Data for processing:
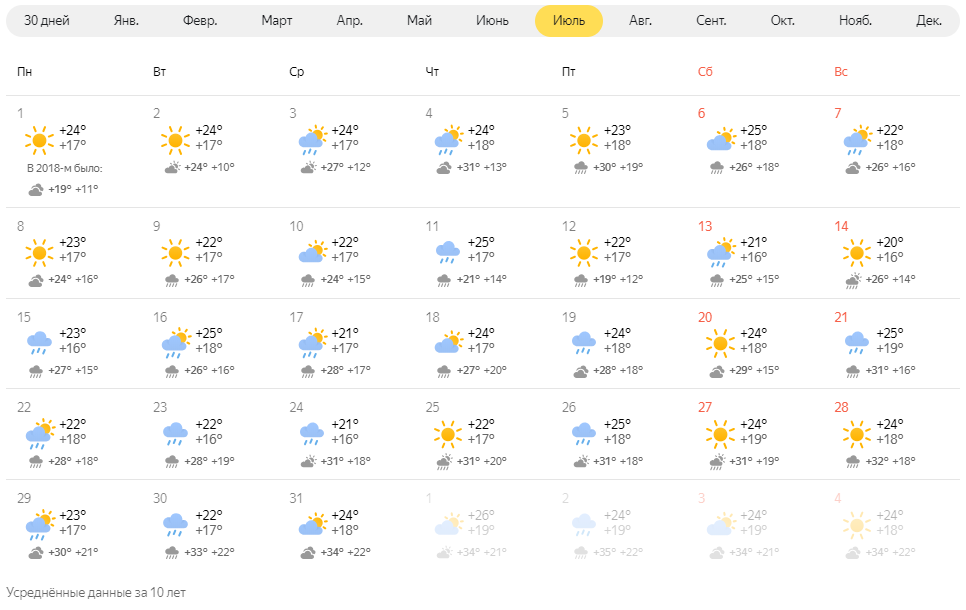Screen dimensions: 966x610
Task: Click the partly cloudy icon on July 6
Action: coord(720,140)
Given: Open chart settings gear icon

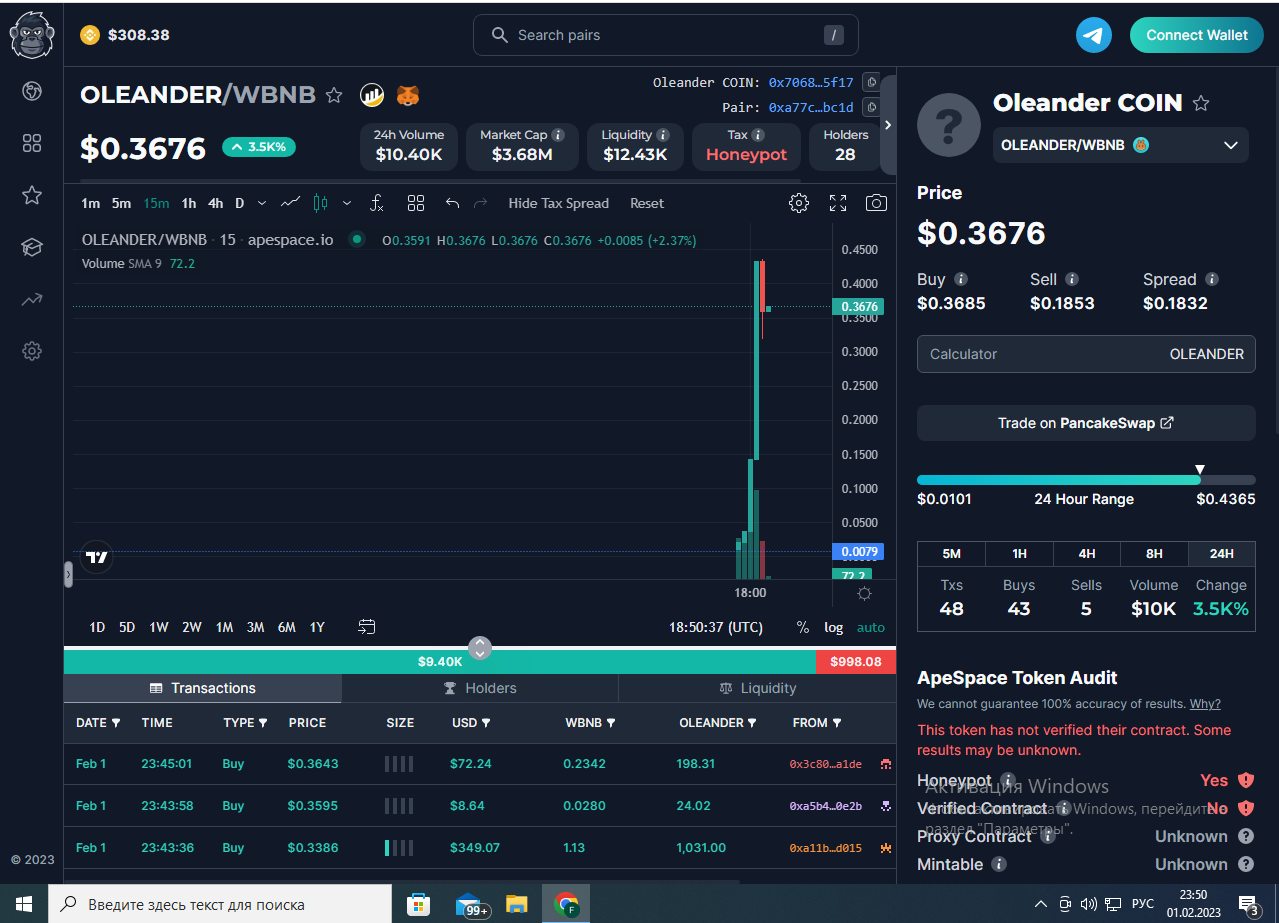Looking at the screenshot, I should 798,203.
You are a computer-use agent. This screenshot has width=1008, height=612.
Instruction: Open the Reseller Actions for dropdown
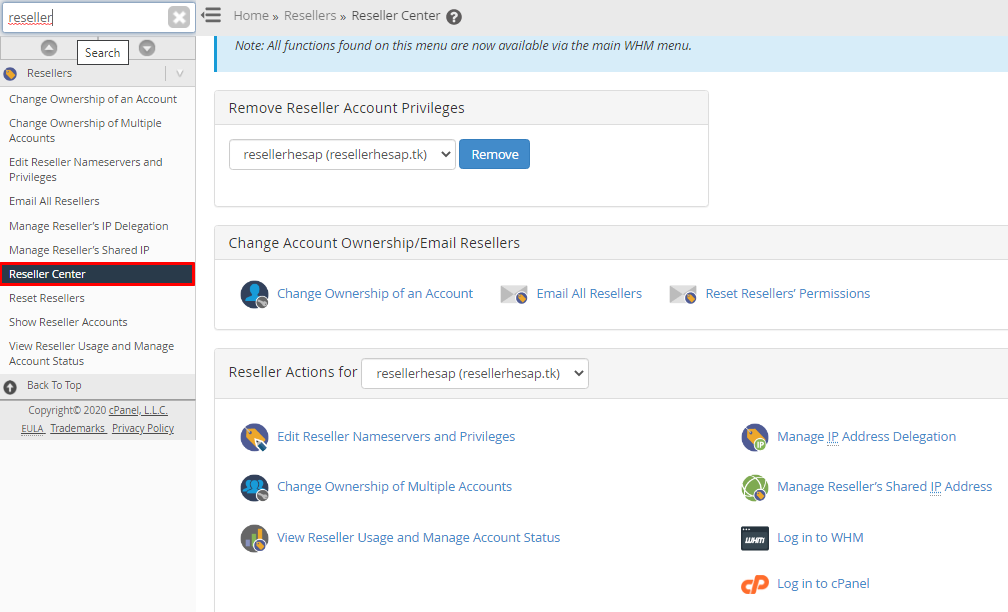click(475, 374)
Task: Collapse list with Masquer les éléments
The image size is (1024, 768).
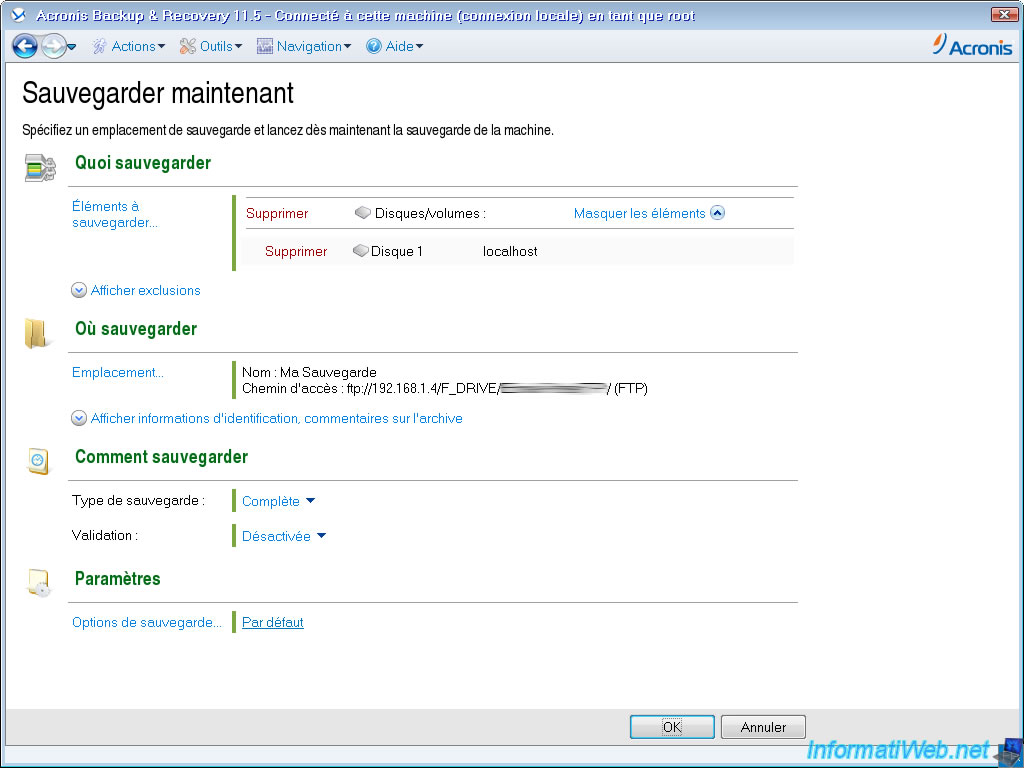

Task statement:
Give the part of the data that opens with the line containing "Task: Collapse list with Masquer les éléments" and runs through the end of the data as a JSON list of strings, one string per line, with blank lines and pictures left out.

Answer to this task:
[
  "Task: Collapse list with Masquer les éléments",
  "The image size is (1024, 768)."
]